A word-for-word copy of the line containing "Viewport: 1200px width, 675px height." and every following line to the end of the data below is all the answer should hold.

-- Data in this exercise --
• • • • • • •
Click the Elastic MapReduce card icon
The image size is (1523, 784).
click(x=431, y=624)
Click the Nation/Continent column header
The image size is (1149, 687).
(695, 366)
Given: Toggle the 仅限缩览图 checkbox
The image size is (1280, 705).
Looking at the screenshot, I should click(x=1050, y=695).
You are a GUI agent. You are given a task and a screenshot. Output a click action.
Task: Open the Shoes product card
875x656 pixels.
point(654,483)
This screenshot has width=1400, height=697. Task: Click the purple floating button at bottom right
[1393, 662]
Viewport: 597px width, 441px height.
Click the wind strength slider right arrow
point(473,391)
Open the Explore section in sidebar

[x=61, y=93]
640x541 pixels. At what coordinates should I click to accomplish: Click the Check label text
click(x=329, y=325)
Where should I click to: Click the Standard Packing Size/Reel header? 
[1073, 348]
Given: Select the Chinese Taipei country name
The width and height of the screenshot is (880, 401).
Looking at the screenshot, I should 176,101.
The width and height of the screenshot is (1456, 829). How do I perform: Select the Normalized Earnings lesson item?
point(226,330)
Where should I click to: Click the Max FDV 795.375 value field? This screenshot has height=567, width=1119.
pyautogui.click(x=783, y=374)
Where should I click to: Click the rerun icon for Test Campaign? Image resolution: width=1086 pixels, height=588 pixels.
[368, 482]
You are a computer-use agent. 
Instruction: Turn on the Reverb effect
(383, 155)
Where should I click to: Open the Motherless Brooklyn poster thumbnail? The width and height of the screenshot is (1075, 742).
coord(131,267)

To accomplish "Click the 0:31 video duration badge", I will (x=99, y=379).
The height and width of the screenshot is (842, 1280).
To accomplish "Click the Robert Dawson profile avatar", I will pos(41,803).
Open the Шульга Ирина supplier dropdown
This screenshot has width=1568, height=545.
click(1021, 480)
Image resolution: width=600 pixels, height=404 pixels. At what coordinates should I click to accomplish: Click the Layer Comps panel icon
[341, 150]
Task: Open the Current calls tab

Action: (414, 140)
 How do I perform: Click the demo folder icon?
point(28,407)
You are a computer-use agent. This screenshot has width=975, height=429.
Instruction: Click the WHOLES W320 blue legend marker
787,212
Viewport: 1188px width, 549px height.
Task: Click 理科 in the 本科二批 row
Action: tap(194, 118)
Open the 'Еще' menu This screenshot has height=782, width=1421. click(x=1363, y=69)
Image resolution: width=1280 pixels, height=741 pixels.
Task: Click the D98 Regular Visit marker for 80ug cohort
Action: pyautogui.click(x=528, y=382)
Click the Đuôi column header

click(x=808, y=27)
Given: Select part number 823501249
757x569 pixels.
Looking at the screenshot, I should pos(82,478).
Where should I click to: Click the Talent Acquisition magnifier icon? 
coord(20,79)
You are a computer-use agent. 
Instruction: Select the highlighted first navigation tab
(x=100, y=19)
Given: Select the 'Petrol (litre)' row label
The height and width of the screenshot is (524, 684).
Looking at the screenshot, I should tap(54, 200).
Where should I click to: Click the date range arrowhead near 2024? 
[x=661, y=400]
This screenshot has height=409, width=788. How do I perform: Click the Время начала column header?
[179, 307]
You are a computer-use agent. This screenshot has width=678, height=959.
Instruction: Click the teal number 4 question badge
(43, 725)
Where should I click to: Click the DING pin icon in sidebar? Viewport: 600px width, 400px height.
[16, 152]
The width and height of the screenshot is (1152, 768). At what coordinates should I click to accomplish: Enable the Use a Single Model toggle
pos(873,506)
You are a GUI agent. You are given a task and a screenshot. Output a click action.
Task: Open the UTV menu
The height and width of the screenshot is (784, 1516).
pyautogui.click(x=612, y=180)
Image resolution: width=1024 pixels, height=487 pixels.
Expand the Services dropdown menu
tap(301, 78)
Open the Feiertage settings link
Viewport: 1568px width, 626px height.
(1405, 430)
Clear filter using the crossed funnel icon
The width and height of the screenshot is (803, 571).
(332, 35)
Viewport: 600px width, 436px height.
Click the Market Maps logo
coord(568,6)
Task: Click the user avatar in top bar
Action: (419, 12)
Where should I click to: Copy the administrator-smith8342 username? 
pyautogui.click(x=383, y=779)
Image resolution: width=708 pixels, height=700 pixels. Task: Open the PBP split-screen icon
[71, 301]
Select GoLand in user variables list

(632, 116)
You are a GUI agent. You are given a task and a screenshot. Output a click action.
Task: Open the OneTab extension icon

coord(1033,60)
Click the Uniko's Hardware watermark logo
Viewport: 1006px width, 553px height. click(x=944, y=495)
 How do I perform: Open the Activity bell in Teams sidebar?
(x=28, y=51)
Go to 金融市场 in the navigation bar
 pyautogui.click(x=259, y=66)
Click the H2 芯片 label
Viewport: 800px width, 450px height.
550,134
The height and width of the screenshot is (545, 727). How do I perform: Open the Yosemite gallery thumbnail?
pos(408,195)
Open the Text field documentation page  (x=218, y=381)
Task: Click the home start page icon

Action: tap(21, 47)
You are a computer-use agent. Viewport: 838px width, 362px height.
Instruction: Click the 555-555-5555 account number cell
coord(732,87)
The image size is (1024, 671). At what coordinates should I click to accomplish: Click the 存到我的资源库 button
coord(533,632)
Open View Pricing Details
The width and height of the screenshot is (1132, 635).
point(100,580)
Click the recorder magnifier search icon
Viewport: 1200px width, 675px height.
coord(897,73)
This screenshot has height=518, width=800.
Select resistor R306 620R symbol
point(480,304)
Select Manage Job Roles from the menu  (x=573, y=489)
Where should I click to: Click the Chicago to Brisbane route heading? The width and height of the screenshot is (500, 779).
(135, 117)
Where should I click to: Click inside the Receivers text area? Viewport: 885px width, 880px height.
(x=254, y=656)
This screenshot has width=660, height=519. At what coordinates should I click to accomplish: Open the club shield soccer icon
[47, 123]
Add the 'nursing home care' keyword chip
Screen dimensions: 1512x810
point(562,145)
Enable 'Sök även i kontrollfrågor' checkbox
• • • • • • •
-- Expected answer --
Viewport: 1200px width, 675px height.
coord(897,73)
This screenshot has height=518, width=800.
Select resistor R306 620R symbol
point(480,304)
Select Manage Job Roles from the menu  (x=573, y=489)
Where should I click to: Click the Chicago to Brisbane route heading? The width and height of the screenshot is (500, 779).
(135, 117)
Where should I click to: Click inside the Receivers text area? Viewport: 885px width, 880px height.
(x=254, y=656)
This screenshot has width=660, height=519. At what coordinates should I click to accomplish: Open the club shield soccer icon
[47, 123]
Add the 'nursing home care' keyword chip
Screen dimensions: 1512x810
point(562,145)
Enable 'Sök även i kontrollfrågor' checkbox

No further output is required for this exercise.